4. Furthermore, Saper et al (2008) tested and reported high levels of lead, mercury and arsenic in 1/5th of US and Indian manufactured medicines sold on the internet by testing a randomised selection of Ayurvedic drugs across 25 different websites. This research indicates that a large proportion of locally manufactured drugs can be contaminated which emphasizes a greater need for rigorous testing.
Responsibility in drug efficacy and safety
Should the ministry of AYUSH, CSIR laboratories, National Botanical Research Institute (NBRI) and Central Institute for Medicinal and Aromatic Plant (CIMAP) be held accountable for violating these regulations and releasing these drugs without sufficient tests? Or should companies such as Kudos Laboratories be held accountable for promoting these drugs on television for the gullible patients?
If the alternative Ayurvedic medicines developed and promoted by AYUSH and its associated laboratories have such adverse side effects due to inadequate testing in human models, is it really worth taking the risk? Especially when there can be life threatening side effects, misleading claims that comes with a greater cost in comparison to the best available treatment on the market.
Based on the current scientific data, expert opinions from the field and consumer complaints, there is scant scientific evidence for the use of BGR34 and AYUSH82 in the management of diabetes.

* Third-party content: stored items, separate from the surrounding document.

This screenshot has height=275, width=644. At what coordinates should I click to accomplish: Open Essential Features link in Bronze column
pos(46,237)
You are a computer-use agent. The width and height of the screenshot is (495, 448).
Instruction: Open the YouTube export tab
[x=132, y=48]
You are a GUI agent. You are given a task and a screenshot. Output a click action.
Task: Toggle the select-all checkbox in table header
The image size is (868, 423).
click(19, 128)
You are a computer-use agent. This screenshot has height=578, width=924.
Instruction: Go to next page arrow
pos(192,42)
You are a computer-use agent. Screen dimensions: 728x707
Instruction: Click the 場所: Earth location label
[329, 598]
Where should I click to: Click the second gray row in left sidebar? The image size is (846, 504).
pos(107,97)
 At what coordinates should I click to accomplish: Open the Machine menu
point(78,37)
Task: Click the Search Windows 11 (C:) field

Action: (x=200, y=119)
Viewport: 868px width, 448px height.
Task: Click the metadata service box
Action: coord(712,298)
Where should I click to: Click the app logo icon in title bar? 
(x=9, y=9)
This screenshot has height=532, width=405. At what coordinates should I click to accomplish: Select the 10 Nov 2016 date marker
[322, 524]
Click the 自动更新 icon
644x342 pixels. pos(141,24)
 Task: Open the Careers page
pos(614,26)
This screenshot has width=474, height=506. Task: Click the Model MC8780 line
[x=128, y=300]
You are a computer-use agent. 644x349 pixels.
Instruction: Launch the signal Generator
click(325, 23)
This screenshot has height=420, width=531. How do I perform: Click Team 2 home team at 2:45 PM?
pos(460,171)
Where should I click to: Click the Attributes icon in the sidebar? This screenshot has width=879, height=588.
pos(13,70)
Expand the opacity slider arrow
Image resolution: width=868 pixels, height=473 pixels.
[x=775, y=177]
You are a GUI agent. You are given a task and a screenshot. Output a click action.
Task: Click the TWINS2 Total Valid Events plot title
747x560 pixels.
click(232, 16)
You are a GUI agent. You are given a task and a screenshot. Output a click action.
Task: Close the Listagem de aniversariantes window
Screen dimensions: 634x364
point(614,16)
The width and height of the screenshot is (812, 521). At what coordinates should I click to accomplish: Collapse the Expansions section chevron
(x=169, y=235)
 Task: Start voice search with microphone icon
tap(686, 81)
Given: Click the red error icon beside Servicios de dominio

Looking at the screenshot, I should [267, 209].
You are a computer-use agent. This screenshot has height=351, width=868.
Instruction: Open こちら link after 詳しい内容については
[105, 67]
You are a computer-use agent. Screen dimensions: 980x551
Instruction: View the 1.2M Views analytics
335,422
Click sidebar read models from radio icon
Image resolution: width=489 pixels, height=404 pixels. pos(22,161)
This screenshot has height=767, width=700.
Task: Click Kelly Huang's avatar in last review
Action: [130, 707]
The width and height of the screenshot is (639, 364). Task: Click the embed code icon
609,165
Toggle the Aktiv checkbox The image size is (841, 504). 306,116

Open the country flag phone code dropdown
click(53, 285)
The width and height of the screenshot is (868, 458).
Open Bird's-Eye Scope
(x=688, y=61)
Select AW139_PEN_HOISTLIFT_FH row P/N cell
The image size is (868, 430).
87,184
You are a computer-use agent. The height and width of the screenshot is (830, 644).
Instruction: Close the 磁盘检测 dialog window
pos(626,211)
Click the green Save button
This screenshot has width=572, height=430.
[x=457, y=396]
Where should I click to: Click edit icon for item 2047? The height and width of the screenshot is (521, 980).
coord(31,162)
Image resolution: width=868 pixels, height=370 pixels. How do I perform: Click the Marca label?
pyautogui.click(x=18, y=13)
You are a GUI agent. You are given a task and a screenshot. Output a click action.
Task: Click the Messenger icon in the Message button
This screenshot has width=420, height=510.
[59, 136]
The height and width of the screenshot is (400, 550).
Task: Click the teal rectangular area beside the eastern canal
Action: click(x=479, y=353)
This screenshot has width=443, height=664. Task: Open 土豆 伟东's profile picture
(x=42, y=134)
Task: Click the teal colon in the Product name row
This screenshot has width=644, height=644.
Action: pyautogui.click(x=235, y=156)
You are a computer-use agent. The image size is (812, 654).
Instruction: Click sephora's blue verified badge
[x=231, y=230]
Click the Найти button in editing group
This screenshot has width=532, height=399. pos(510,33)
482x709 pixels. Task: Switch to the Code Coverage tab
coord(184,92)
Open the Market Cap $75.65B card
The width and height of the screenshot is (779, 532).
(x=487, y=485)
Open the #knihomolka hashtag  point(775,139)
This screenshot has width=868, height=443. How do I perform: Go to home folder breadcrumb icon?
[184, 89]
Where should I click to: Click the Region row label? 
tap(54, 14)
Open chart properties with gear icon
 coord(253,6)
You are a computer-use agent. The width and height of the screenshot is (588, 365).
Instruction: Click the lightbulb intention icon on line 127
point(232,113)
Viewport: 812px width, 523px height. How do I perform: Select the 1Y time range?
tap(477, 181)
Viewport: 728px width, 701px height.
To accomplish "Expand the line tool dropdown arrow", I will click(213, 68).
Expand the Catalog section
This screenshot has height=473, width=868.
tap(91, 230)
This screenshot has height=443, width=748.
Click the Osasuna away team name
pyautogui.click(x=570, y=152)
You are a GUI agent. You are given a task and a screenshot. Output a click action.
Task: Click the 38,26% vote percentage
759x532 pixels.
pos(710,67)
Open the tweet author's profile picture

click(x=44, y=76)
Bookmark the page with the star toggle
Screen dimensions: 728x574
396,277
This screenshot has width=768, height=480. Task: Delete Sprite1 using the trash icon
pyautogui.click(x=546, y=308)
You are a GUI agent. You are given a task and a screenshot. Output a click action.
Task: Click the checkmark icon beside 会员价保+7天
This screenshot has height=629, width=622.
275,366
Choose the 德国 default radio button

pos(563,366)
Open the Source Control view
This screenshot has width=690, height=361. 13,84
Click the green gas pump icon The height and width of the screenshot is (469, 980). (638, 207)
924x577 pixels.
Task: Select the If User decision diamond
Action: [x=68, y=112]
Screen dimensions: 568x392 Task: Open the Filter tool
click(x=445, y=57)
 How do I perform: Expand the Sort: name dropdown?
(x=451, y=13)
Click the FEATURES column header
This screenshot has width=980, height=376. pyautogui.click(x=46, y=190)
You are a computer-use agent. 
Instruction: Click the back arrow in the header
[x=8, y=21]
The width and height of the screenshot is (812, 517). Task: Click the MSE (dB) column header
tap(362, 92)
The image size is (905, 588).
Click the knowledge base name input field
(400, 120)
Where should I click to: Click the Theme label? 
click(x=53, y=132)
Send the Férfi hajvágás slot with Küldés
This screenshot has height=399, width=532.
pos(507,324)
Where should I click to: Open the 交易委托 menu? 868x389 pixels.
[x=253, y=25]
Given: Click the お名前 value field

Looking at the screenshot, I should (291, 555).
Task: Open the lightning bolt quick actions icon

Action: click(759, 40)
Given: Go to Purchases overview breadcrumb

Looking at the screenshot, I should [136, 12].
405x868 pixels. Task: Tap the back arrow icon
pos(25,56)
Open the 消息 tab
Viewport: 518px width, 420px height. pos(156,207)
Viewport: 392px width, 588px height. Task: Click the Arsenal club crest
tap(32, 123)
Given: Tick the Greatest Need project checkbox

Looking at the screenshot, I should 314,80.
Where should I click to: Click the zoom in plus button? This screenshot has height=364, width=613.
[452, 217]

These drugs may or may not work in type 2 diabetes, and would unlikely be of any use to type 1 diabetes due to a completely different pathology. Moreover, they is not evidence for toxicity tests in these drugs which are required, since there is evidence for contamination of lead, mercury and arsenics. There are also contraindication studies required to check whether these drugs interact with other drugs in the system.
Lastly, a rigorous unbiased-multi-phase double blind clinical trial needs to be conducted in healthy as well as in type 2 diabetes patients of both genders, age groups, pregnancy, patients with other disorders, etc. before its market release before making such elaborate claims.